Document passage:
----------------------------------------

From a medical point of view, Cuba is generally safe as long as you're reasonably careful about what you eat and drink. The most common travel-related diseases, such as dysentery and hepatitis, are acquired by the consumption of contaminated food and water. Mosquito-borne illnesses are not a significant concern on most of the islands within the Cuban archipelago, though Zika virus is known to be present. Pregnant women or women who plan to get pregnant and their partners should check travel advisories before going to Cuba.
Prevention is the key to staying healthy while traveling around Cuba. Travelers who receive the recommended vaccines and follow commonsense precautions usually come away with nothing more than a little diarrhea.
Since May 2010, Cuba has made it obligatory for all foreign visitors to have medical insurance. Random checks are made at the airport, so ensure you bring a printed copy of your policy.
Should you end up in hospital, call Asistur for help with insurance and medical assistance. The company has regional offices in Havana, Varadero, Cayo Coco, Guardalavaca and Santiago de Cuba.
Outpatient treatment at international clinics is reasonably priced, but emergency and prolonged hospitalization gets expensive (the free medical system for Cubans should only be used when there is no other option).
Should you have to purchase medical insurance on arrival, you will pay from CUC$3 per day for coverage of up to CUC$25,000 in medical expenses (for illness) and CUC$10,000 for repatriation of a sick person.
The Cuban government has established a for-profit health system for foreigners called Servimed, which is entirely separate from the free, not-for-profit system that takes care of Cuban citizens. There are more than 40 Servimed health centers across the island, offering primary care as well as a variety of specialty and high-tech services. If you're staying in a hotel, the usual way to access the system is to ask the manager for a physician referral. Servimed centers accept walk-ins. While Cuban hospitals provide some free emergency treatment for foreigners, this should only be used when there is no other option. Remember that in Cuba medical resources are scarce and the local populace should be given priority in free health-care facilities.

----------------------------------------

Data:
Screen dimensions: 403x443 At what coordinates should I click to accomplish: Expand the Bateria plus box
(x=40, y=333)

----------------------------------------

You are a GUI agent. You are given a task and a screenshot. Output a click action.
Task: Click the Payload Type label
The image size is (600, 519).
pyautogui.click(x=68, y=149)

----------------------------------------

What you need to do:
(1) According to the passage on health in Cuba, since when have all foreign visitors been required to have medical insurance?
(2) Restate word for word everything in the passage on health in Cuba from "From a medical" down to "a little diarrhea.".
(3) Resume the passage on health in Cuba from where it stops.

Answers to the tasks:
(1) Since May 2010.

(2)
From a medical point of view, Cuba is generally safe as long as you're reasonably careful about what you eat and drink. The most common travel-related diseases, such as dysentery and hepatitis, are acquired by the consumption of contaminated food and water. Mosquito-borne illnesses are not a significant concern on most of the islands within the Cuban archipelago, though Zika virus is known to be present. Pregnant women or women who plan to get pregnant and their partners should check travel advisories before going to Cuba.
Prevention is the key to staying healthy while traveling around Cuba. Travelers who receive the recommended vaccines and follow commonsense precautions usually come away with nothing more than a little diarrhea.

(3)
Almost all doctors and hospitals expect payment in cash, regardless of whether you have travel health insurance or not. If you develop a life-threatening medical problem, you'll probably want to be evacuated to a country with state-of-the-art medical care. Since this may cost tens of thousands of dollars, be sure you have insurance to cover this before you depart.
There are special pharmacies for foreigners also run by the Servimed system, but all Cuban pharmacies are notoriously short on supplies, including pharmaceuticals. Be sure to bring along adequate quantities of all medications you might need, both prescription and over the counter. Also, be sure to bring along a fully stocked medical kit. Pharmacies marked turno permanente or pilotos are open 24 hours.
Tap water in Cuba is not reliably safe to drink and outbreaks of cholera have been recorded in the past few years. Bottled water called Ciego Montero rarely costs more than CUC$1, but is sometimes not available in small towns. Stock up in the cities when going on long bus or car journeys.